YOUR OBJECTIVE -> Please set down word for word every line from the one holding "Task: Collapse the VBAProject root node" to the end of the data below, both included.

GIVEN ENTRIES ->
* * * * * * *
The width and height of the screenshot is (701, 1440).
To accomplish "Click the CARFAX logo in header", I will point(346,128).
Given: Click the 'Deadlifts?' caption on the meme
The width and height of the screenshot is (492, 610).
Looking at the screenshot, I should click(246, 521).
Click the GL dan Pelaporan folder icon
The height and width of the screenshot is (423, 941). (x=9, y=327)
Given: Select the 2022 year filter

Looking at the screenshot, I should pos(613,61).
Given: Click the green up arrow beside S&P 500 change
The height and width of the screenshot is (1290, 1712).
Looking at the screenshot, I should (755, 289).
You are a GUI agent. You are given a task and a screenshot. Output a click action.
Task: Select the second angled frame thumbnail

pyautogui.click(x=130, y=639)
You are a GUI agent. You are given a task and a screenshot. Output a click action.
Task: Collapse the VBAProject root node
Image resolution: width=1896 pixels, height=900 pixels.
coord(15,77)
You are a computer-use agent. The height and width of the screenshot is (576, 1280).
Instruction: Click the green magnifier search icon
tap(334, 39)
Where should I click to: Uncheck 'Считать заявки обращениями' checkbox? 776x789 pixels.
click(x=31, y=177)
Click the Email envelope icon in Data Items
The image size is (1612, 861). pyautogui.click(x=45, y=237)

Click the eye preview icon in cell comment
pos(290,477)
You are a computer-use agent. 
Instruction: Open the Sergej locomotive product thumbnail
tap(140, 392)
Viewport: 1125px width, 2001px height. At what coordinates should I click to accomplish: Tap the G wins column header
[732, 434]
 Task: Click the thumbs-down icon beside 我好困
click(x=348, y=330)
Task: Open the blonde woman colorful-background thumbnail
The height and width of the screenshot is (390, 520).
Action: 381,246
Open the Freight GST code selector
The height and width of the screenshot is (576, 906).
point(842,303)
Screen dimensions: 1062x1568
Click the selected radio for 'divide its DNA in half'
* * * * * * *
WRITTEN SOLUTION ->
Task: Collapse the VBAProject root node
Image resolution: width=1896 pixels, height=900 pixels.
coord(15,77)
You are a computer-use agent. The height and width of the screenshot is (576, 1280).
Instruction: Click the green magnifier search icon
tap(334, 39)
Where should I click to: Uncheck 'Считать заявки обращениями' checkbox? 776x789 pixels.
click(x=31, y=177)
Click the Email envelope icon in Data Items
The image size is (1612, 861). pyautogui.click(x=45, y=237)

Click the eye preview icon in cell comment
pos(290,477)
You are a computer-use agent. 
Instruction: Open the Sergej locomotive product thumbnail
tap(140, 392)
Viewport: 1125px width, 2001px height. At what coordinates should I click to accomplish: Tap the G wins column header
[732, 434]
 Task: Click the thumbs-down icon beside 我好困
click(x=348, y=330)
Task: Open the blonde woman colorful-background thumbnail
The height and width of the screenshot is (390, 520).
Action: 381,246
Open the Freight GST code selector
The height and width of the screenshot is (576, 906).
point(842,303)
Screen dimensions: 1062x1568
Click the selected radio for 'divide its DNA in half'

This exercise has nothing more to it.